I'd say that HM perhaps divides foreign Royal events into ones where she is invited as British Head of State and those where she is invited as distant cousin Elizabeth. The PoW it seems is usually deployed as her representative at the former, whilst the Wessexes have attended when it's the latter. As Charles takes on more of HMs role I'd say we might see the Cambridges taking on some of the former events but that Edward and Sophie are likely to retain the latter ones as being represented at a family event by one of your children is more personal than being represented by one of your grandchildren.
The comparison would typically be: all royal houses send the king/queen and/or crown princely couple (so head of state and/or first in line to the throne, sometimes accompanied by siblings), while the BRF sends the youngest brother of the crown prince. So, it's not that Edward and Sophie are unimportant but in comparison the British representation is clearly lower in the pecking order than all other royal guests within their respective monarchies.
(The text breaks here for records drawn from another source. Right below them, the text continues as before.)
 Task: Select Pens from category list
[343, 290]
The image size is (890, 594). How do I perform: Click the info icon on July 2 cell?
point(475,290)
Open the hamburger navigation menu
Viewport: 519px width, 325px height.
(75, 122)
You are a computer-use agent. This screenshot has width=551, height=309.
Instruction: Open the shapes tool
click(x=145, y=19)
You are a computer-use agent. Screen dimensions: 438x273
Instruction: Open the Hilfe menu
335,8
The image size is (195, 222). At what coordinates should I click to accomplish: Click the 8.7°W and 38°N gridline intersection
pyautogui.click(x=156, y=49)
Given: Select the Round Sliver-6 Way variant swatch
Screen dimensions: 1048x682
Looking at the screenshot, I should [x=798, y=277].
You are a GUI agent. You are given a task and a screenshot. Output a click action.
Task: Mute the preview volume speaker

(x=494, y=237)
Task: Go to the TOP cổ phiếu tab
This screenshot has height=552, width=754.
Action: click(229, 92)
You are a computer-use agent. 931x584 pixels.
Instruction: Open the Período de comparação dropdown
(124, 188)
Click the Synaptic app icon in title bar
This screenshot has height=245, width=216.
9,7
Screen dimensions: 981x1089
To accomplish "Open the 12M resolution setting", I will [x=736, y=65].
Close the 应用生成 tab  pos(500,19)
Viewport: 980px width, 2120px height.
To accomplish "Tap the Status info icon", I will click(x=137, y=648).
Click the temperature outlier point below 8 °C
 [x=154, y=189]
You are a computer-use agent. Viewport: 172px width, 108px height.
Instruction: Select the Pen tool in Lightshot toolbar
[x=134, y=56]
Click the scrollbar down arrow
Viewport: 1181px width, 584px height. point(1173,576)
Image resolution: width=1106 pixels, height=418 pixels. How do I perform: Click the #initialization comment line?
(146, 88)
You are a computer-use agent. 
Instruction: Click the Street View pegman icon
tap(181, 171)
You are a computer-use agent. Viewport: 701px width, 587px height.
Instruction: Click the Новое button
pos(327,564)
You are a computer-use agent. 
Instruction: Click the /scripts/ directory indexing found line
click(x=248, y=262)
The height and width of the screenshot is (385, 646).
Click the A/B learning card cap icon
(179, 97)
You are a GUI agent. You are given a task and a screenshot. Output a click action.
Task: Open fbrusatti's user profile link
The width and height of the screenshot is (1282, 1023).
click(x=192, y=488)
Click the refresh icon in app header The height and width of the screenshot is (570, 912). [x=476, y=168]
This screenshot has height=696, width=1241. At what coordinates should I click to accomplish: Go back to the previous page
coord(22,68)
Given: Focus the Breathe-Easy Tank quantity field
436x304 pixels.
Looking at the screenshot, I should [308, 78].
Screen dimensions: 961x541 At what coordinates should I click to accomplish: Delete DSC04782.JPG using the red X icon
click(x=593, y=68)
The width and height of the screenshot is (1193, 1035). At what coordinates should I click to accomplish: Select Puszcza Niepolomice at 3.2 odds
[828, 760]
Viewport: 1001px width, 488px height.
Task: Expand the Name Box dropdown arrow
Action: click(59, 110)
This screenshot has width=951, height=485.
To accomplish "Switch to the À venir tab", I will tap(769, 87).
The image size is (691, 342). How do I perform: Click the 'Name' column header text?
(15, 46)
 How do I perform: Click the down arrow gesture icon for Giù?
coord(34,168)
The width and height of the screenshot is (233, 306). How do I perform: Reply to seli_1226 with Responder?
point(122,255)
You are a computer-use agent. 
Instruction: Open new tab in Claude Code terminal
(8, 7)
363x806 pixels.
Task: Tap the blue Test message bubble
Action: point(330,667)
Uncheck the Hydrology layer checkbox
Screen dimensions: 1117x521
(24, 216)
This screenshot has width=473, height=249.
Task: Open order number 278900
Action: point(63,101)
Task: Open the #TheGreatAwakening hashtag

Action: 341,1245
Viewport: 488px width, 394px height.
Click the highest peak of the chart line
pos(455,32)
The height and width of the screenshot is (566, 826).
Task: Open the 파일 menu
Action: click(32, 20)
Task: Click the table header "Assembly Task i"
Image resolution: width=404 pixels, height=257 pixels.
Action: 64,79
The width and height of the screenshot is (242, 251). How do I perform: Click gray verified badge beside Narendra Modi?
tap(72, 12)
I would probably qualify your category of the queen being invited as 'the distant cousin' as 'fellow royals' but I see where you are getting at: for example Charles did attend the inauguration of king Willem-Alexander while he would typically leave (more recent) weddings or birthday parties to his youngest brother. Nonetheless, the continental royals are eager enough to show up at the few British parties that they get an invite to and don't send the 'siblings' to those festivities.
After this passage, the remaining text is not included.